Closed dims12 closed 1 year ago

dims12 commented 1 year ago

I had my Raspi 3B+ running old raspbian Jessy. I was connecting to it by ssh. I have installed uhubctl and got

# uhubctl
Current status for hub 1-1 [0424:9514, USB 2.00, 5 ports, ppps]
  Port 1: 0503 power highspeed enable connect [0424:ec00]
  Port 2: 0100 power
  Port 3: 0100 power
  Port 4: 0100 power
  Port 5: 0100 power
Current status for hub 1 [1d6b:0002 Linux 4.14.50-v7+ dwc_otg_hcd DWC OTG Controller 3f980000.usb, USB 2.00, 1 ports, ppps]
  Port 1: 0503 power highspeed enable connect [0424:9514, USB 2.00, 5 ports, ppps]

Then I did

# uhubctl -a off -l 1-1 -p 1
Current status for hub 1-1 [0424:9514, USB 2.00, 5 ports, ppps]
  Port 1: 0503 power highspeed enable connect [0424:ec00]

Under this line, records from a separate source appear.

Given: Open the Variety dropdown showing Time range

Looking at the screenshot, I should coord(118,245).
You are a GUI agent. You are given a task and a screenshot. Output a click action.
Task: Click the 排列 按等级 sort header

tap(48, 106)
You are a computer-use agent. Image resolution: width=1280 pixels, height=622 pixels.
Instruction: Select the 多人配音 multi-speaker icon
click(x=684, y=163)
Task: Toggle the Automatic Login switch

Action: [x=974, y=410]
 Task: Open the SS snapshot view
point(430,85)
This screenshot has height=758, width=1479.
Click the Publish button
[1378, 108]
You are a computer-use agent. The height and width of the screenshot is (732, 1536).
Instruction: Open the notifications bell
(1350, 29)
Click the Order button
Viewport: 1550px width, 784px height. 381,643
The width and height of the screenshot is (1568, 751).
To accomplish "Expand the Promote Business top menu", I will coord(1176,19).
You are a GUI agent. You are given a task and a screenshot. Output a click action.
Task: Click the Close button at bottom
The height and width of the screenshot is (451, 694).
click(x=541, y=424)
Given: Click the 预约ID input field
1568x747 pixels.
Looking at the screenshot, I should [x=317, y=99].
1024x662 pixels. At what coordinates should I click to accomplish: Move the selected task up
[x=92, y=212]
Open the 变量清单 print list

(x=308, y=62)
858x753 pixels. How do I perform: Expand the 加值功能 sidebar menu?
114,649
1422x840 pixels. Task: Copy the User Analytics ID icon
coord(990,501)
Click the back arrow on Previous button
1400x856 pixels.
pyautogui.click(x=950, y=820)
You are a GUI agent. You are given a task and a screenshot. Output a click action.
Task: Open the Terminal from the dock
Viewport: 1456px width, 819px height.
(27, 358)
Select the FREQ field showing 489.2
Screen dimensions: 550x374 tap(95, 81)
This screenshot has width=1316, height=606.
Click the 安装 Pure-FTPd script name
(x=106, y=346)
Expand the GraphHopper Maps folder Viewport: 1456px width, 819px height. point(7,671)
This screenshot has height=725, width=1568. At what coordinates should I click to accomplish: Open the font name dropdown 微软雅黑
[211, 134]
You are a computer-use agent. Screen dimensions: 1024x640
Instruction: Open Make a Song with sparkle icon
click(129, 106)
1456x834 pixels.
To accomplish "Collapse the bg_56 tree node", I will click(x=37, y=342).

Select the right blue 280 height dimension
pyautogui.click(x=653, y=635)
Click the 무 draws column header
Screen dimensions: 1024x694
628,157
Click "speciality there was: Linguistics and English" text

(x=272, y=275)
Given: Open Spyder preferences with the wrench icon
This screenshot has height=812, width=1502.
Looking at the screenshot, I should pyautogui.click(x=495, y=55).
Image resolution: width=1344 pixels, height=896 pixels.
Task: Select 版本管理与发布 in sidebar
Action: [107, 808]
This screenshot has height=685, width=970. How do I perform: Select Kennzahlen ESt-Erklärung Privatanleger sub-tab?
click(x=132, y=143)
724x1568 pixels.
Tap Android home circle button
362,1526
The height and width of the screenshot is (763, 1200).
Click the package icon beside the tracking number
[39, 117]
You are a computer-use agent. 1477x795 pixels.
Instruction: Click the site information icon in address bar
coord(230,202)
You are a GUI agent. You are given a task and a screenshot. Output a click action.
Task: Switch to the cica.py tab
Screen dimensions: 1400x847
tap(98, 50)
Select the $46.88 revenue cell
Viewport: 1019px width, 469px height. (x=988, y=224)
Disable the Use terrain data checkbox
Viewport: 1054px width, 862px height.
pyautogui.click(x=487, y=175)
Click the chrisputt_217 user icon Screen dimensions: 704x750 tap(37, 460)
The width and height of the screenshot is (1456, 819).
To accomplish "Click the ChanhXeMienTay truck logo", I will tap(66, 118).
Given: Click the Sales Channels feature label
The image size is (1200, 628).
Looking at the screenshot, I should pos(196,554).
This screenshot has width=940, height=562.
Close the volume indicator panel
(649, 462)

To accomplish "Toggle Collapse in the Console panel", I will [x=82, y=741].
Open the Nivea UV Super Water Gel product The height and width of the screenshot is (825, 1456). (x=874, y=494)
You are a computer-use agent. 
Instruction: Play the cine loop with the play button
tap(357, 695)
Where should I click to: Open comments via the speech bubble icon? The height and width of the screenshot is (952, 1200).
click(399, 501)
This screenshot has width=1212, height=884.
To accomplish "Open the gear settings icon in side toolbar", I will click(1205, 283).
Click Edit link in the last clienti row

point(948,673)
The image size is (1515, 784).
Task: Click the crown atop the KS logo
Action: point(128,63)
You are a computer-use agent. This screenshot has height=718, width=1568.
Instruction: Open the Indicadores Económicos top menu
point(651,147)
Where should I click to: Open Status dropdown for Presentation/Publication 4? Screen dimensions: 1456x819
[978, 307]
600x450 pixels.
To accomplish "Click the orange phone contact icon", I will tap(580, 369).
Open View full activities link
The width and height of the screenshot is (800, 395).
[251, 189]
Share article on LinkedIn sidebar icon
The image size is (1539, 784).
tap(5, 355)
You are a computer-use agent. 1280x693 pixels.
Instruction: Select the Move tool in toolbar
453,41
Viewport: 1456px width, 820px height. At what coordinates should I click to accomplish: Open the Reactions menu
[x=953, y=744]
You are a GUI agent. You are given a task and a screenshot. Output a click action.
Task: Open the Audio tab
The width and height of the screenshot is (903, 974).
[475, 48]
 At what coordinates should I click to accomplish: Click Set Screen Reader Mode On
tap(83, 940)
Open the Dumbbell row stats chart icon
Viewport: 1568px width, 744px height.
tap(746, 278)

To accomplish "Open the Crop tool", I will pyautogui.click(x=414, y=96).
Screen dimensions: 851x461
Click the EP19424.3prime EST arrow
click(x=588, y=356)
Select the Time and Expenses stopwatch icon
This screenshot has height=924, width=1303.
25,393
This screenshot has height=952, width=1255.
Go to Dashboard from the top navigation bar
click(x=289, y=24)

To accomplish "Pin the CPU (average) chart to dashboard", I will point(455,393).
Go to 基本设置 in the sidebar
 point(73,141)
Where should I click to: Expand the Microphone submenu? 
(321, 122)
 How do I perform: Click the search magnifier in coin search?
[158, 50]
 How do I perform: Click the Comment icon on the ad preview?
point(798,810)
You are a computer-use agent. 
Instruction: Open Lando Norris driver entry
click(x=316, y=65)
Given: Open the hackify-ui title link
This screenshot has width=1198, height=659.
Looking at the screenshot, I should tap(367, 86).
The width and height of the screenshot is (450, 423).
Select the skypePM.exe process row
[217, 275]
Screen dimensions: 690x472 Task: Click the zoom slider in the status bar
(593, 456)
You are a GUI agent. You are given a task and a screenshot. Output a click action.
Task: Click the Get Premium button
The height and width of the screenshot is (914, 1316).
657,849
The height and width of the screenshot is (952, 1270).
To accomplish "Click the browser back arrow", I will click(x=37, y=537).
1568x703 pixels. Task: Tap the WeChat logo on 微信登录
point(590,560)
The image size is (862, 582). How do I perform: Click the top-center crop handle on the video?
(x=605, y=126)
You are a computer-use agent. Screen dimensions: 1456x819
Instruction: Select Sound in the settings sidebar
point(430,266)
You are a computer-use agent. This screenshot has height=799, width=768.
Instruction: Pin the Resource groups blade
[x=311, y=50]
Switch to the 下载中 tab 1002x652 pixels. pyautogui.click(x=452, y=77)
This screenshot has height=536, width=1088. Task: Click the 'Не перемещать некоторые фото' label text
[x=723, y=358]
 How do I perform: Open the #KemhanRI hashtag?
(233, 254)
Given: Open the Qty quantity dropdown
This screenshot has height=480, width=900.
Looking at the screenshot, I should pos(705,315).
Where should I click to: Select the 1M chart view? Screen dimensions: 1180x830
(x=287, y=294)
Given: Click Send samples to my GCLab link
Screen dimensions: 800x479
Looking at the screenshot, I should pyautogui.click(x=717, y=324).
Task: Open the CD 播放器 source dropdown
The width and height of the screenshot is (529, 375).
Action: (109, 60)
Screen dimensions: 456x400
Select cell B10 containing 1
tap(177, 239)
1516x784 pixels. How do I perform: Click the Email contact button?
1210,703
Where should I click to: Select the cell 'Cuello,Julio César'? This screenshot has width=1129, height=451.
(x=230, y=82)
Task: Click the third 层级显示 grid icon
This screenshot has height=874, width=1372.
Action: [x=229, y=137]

and lost access to my Raspi.

What did I do? Powered off my network card or what?

mvp commented 1 year ago

This cannot be Raspberry Pi 3B+ - it has different USB topology https://github.com/mvp/uhubctl#raspberry-pi-3b.

Your topology corresponds to Raspberry Pi 2B or 3B, which have 5 USB ports on one hub 1-1, first port being network (both wifi and Ethernet), and ports 2-5 all controlled by port 2 https://github.com/mvp/uhubctl#raspberry-pi-b2b3b.

mvp commented 1 year ago

Basically, don't turn network off unless you want to save some power and don't need network connection. To recover from this, simply reset your Pi power.

dims12 commented 1 year ago

Yes, sorry my revision is a02082.

How to turn off correct device then?

mvp commented 1 year ago

Please readme for Raspberry Pi. Note that for 2B or 3B you can control port 2 to turn off power on ports 2-5 all ot once. Unfortunately, RPI hardware doesn't support controlling power per port - nothing can do that, all ports are powered from the same source. Port 1 controls network, and is independent from other ports.